▸ ЗАДАНИЕ: Замените «badge» на «button» в строках материала, начиная со строки с «Where should I» и до конца материала включительно. Приведите эти строки целиком без других изменений и без картинок.

▸ МАТЕРИАЛ ДЛЯ УПРАЖНЕНИЯ:
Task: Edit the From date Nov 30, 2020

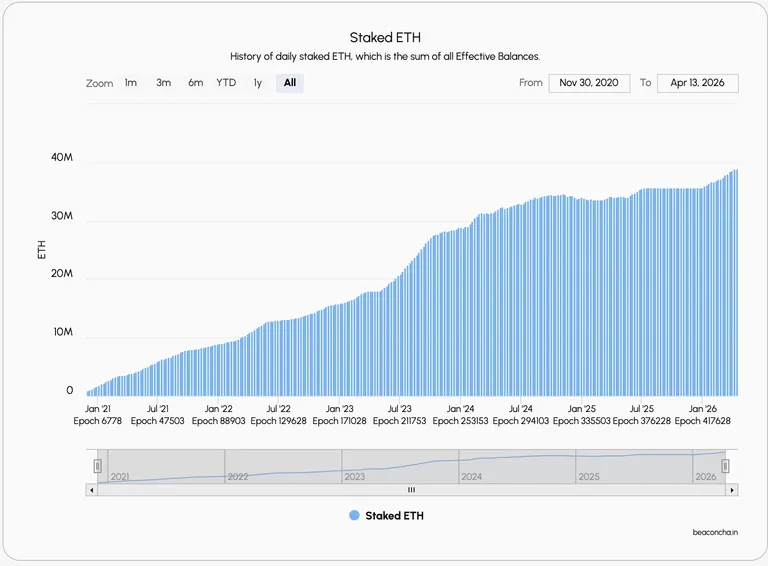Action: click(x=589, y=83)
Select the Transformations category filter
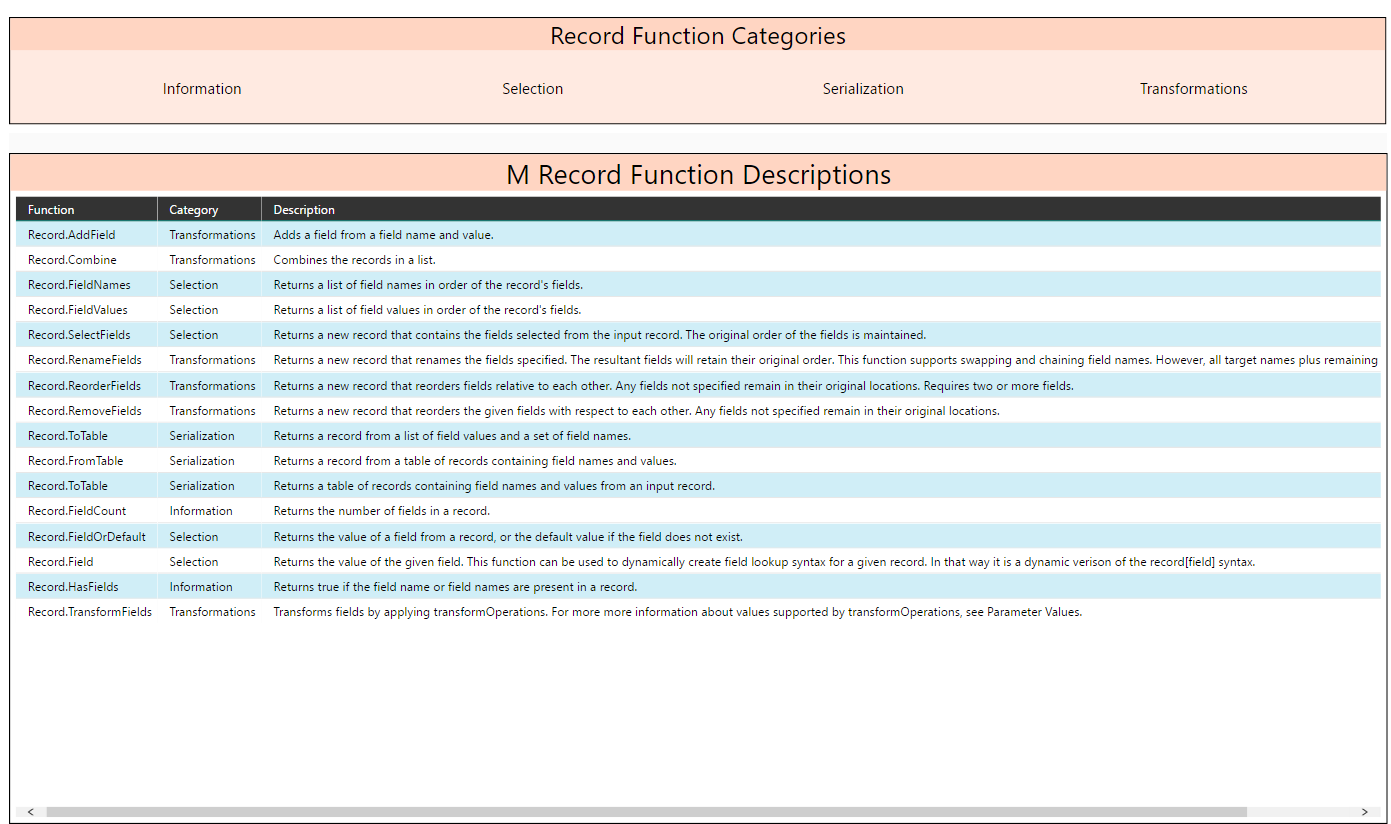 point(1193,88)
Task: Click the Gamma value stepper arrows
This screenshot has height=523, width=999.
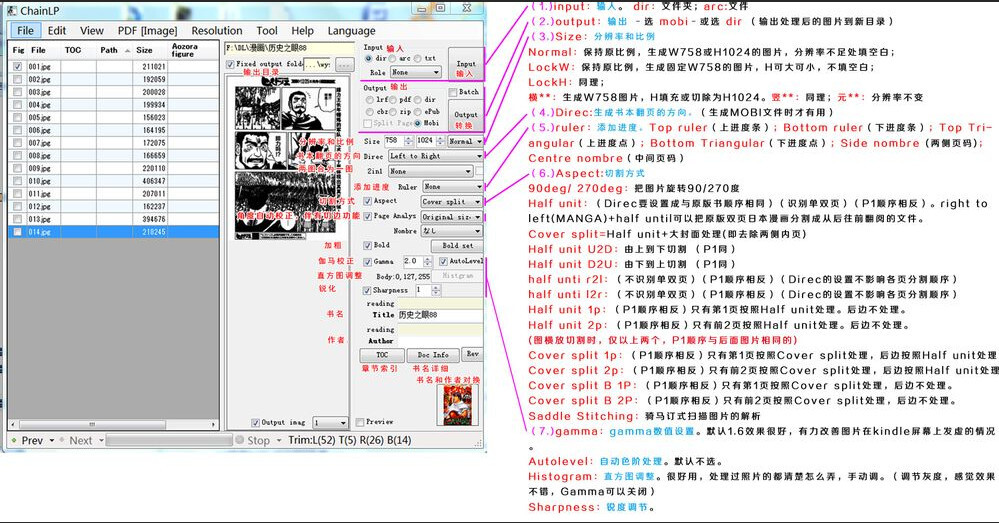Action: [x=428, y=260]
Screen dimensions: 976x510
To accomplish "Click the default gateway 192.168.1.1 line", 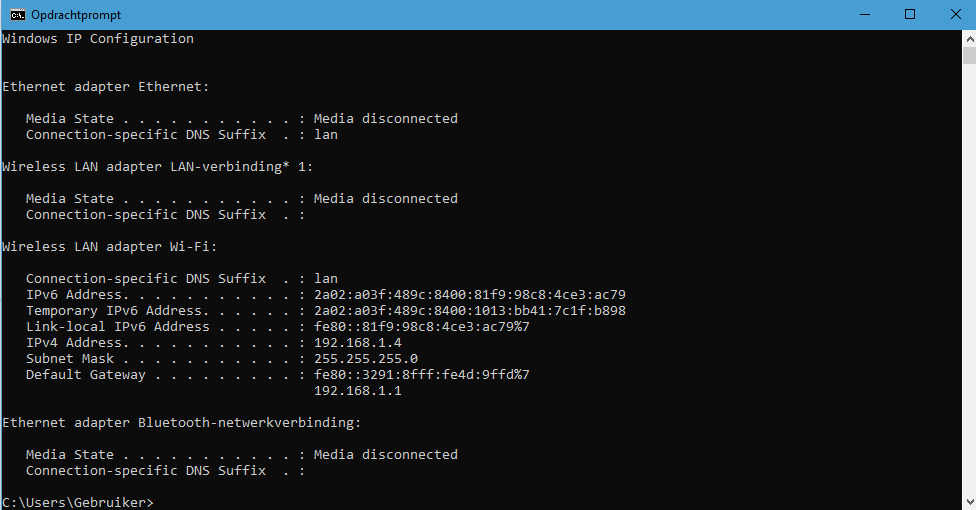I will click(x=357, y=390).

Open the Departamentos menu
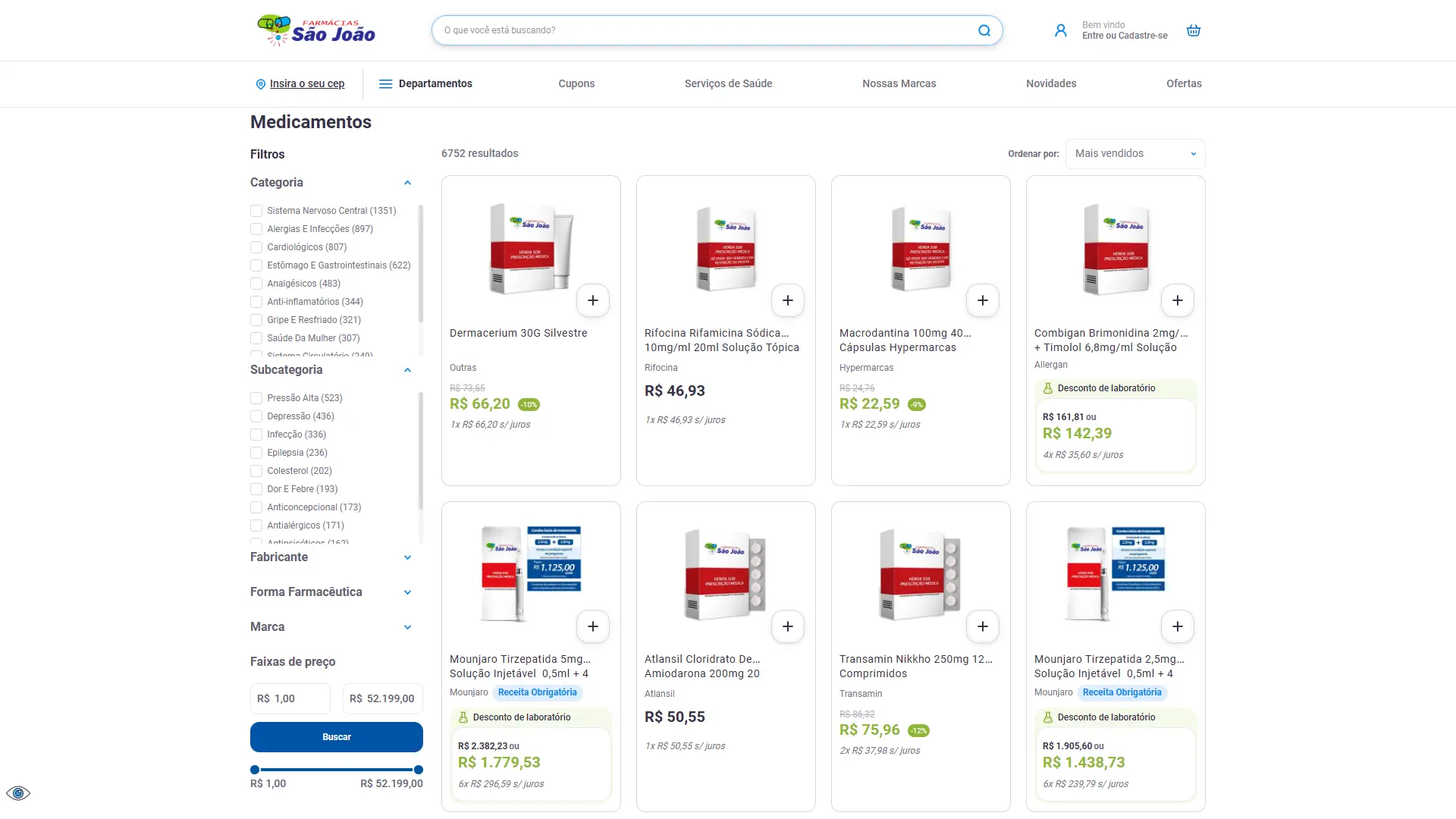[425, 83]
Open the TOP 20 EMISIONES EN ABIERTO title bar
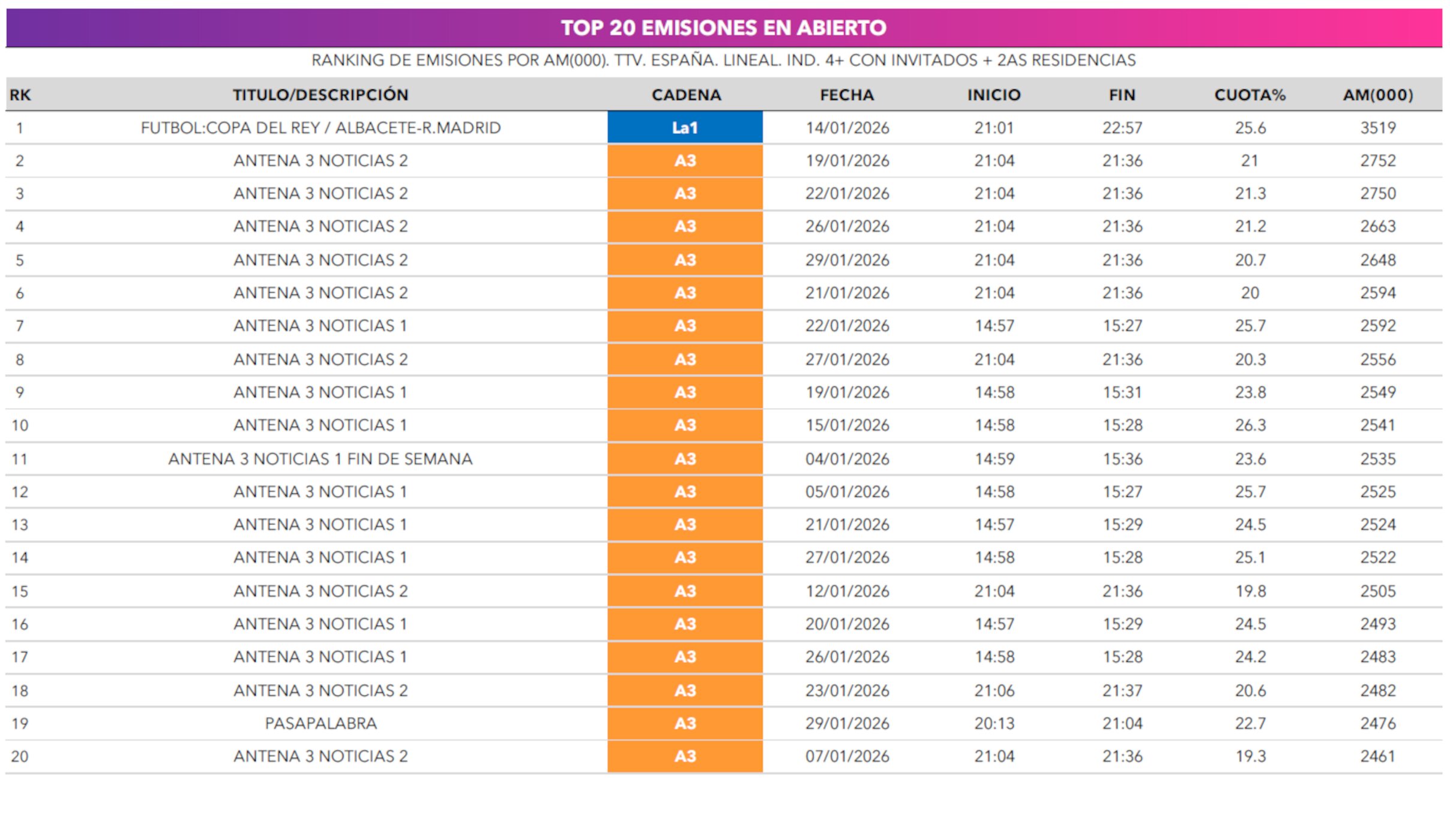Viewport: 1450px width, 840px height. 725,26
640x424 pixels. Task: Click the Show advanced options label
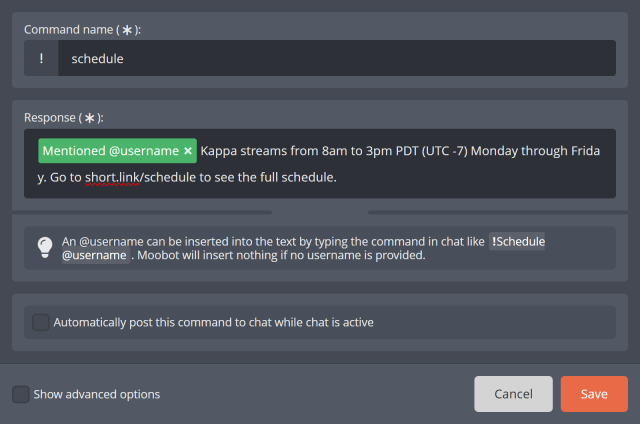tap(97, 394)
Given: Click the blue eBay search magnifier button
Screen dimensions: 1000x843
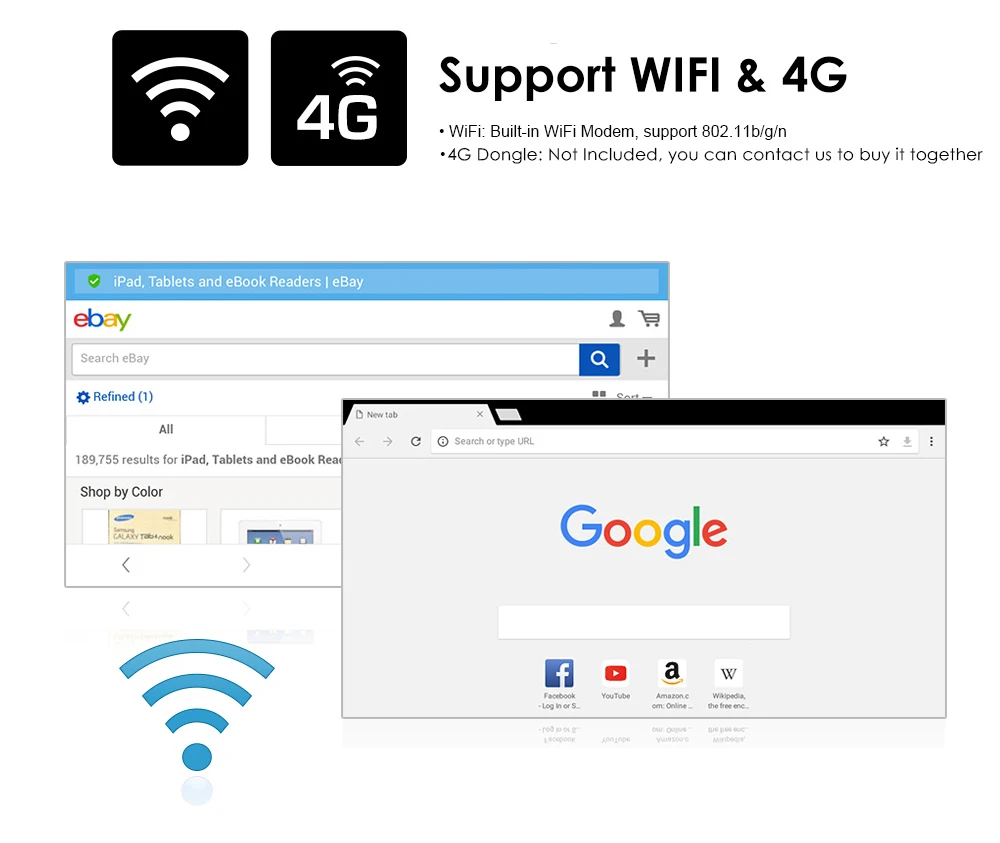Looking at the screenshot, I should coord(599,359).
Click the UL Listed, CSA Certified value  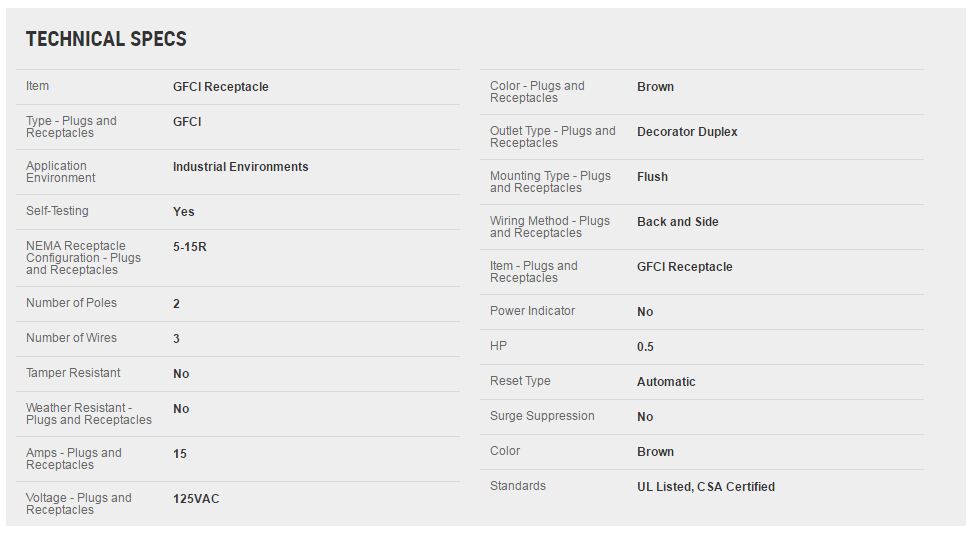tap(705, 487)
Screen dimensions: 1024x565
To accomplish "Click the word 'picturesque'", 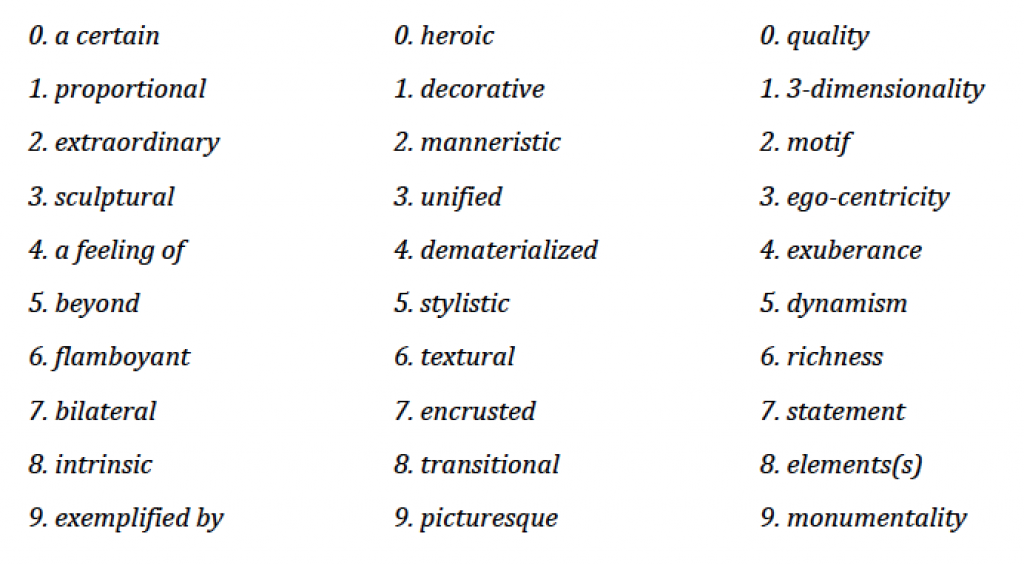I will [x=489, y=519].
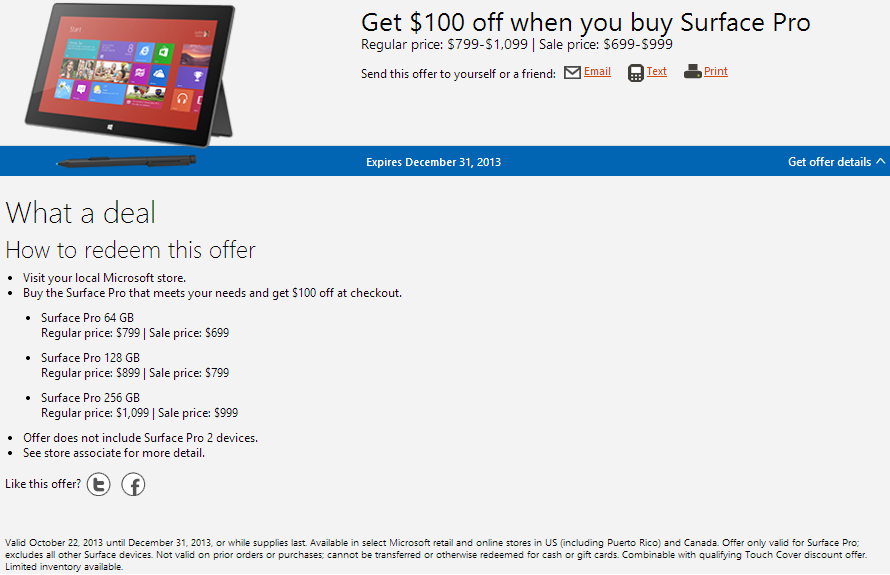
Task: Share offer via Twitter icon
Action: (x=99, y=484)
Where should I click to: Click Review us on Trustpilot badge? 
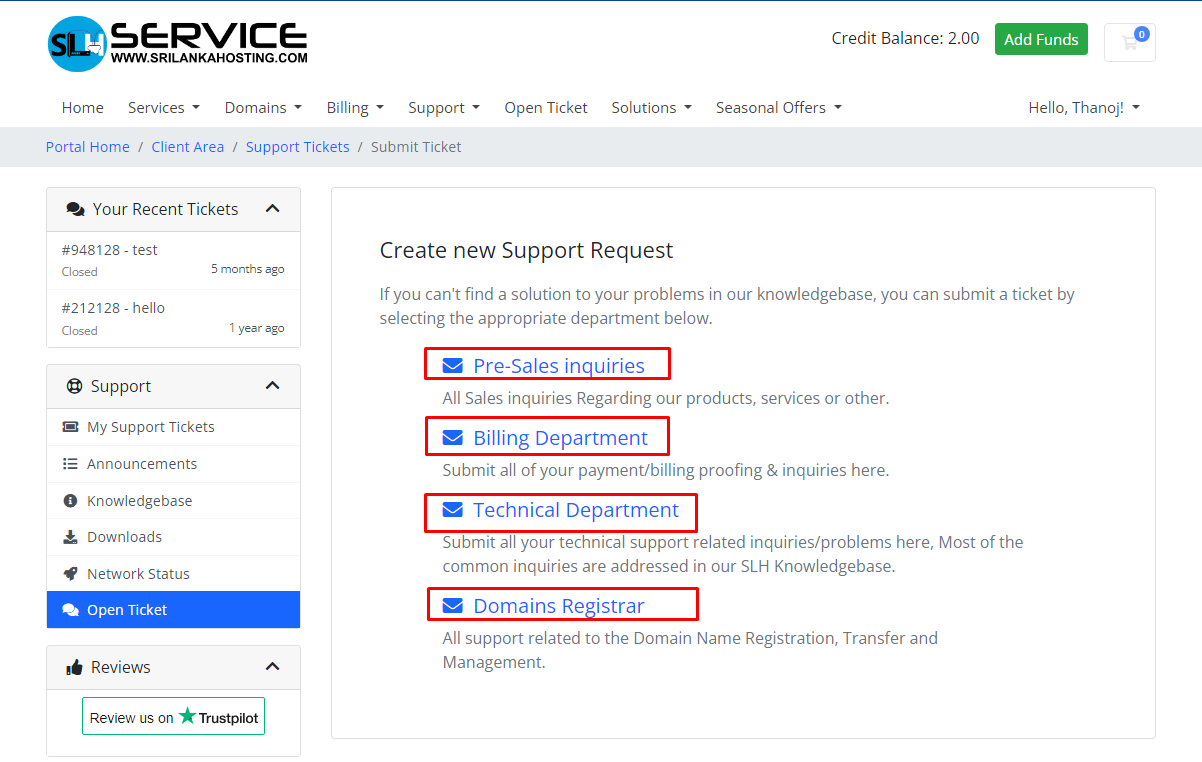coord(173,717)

▸ ПИСЬМЕННЫЙ ОТВЕТ:
Where should I click to: Click Review us on Trustpilot button? 
coord(173,717)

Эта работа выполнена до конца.